What humans have in common with the Callitrichidae is worth itemizing. In both types of primates, group members are unusually sensitive to the needs of others and are characterized by potent impulses to give. In both groups, a mother produces closely spaced offspring whose needs exceed her capacity to provide for them. Thus the mother must rely on others to help care for and provision her young. When prospects for support seem poor, mothers in both groups are more likely to bail out than other primates are. Human and callitrichid mothers stand out for their pronounced ambivalence toward newborns and their extremely contingent maternal commitment. Infants have adapted, as we will see later, with special traits for attracting the attention of potential caregivers. And finally, humans have a marmoset-like ability to colonize and thrive in novel environments. 
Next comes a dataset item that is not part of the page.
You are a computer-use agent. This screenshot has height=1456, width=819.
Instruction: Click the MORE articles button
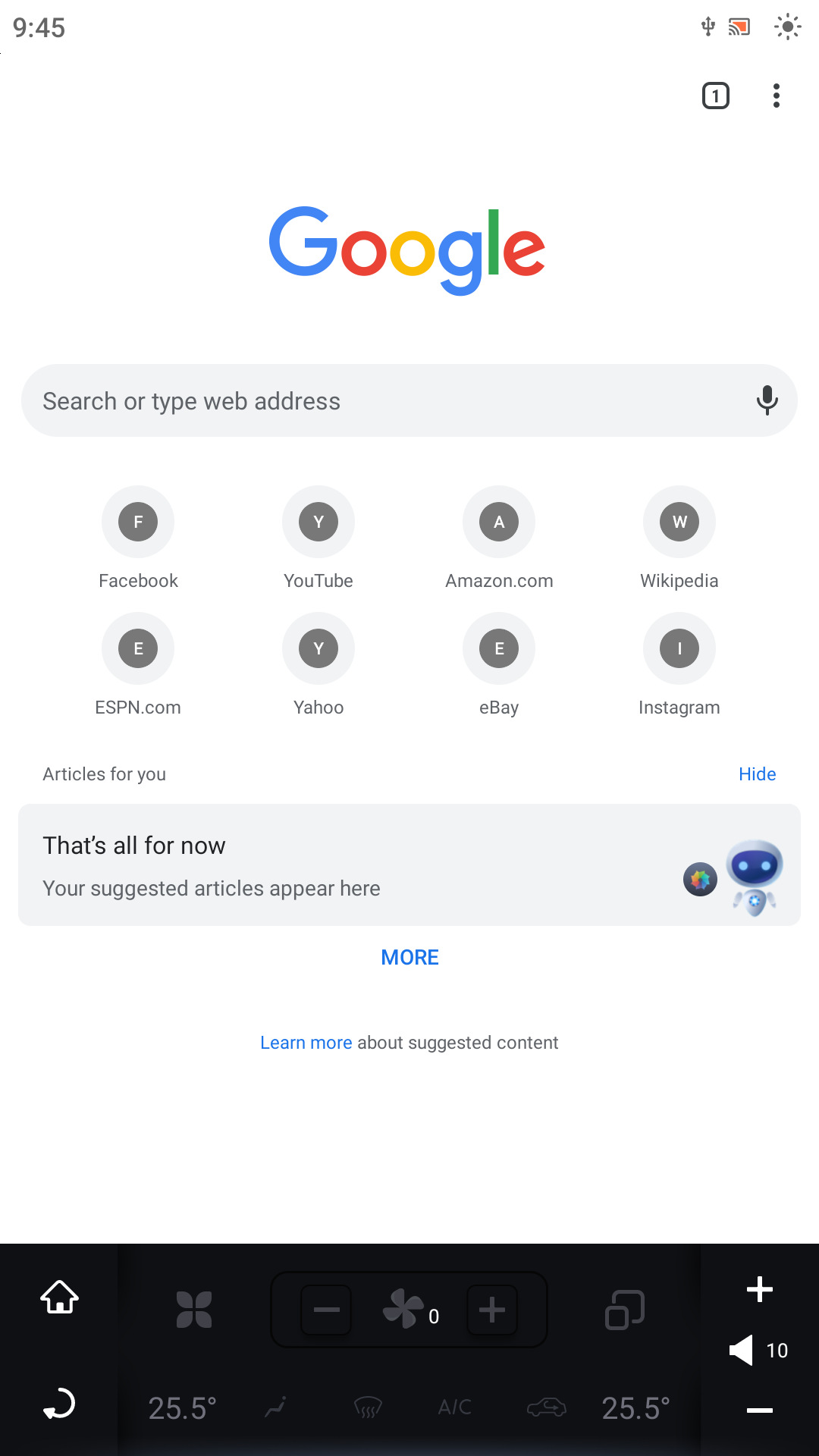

What happens when you take a clever ape with incipient social intelligence, tool manufacturing, robust mindreading,then introduce cooperative breeding? This, we submit, is the recipe to produce a uniquely human cognitive system. Prosocial motivations transformed the mindreading system into a mindsharing system, which ultimately led to the development of norms, language, and cumulative culture.

This is the cooperative breeding hypothesis. 

The Dark Side of Cooperative Breeding

As noted above, By far, the most common exceptions to this general primate pattern are found in the family Callitrichidae. Like all cooperative breeders, tamarin and marmoset mothers depend on others to help rear their young. Shared care and provisioning clearly enhances maternal reproductive success, but there is also a dark side to such dependence. Tamarin mothers short on help may abandon their young, bailing out at birth by failing to pick up neonates when they fall to the ground or forcing clinging newborns off their bodies. Although infanticide is a hazard across the Primate order, observations almost always implicate either strange males or females other than the mother, not the mother herself. 

The high rates of maternal abandonment seen among callitrichids and humans are almost unheard of elsewhere among primates. Cooperative breeding systems endowed humans with a deep felt sense of cooperation and altruism… but increased rates of child abandonment are a corollary.

The Evolution of Abortion

Note: this section is my own; these are not Hrdy’s words.

It is possible to interpret modern debates about abortion to this ancient primate instinct documented above. As humans became increasingly culturally sophisticated, the motivation to abandon a child could be acted upon prenatally.

This is not to make an appeal to nature, “X is good because it is natural”. Indeed, our normative systems (mindsharing writ large) allow us to push against human nature when we so choose. And I won’t speak towards a moral appraisal of abortion here.

But let’s imagine human parenting systems were instead inherited from the continuous care and contact model of the other great apes. In such a system, I submit the topic of abortion would be as foreign as meat-eating might be to a talking gorilla.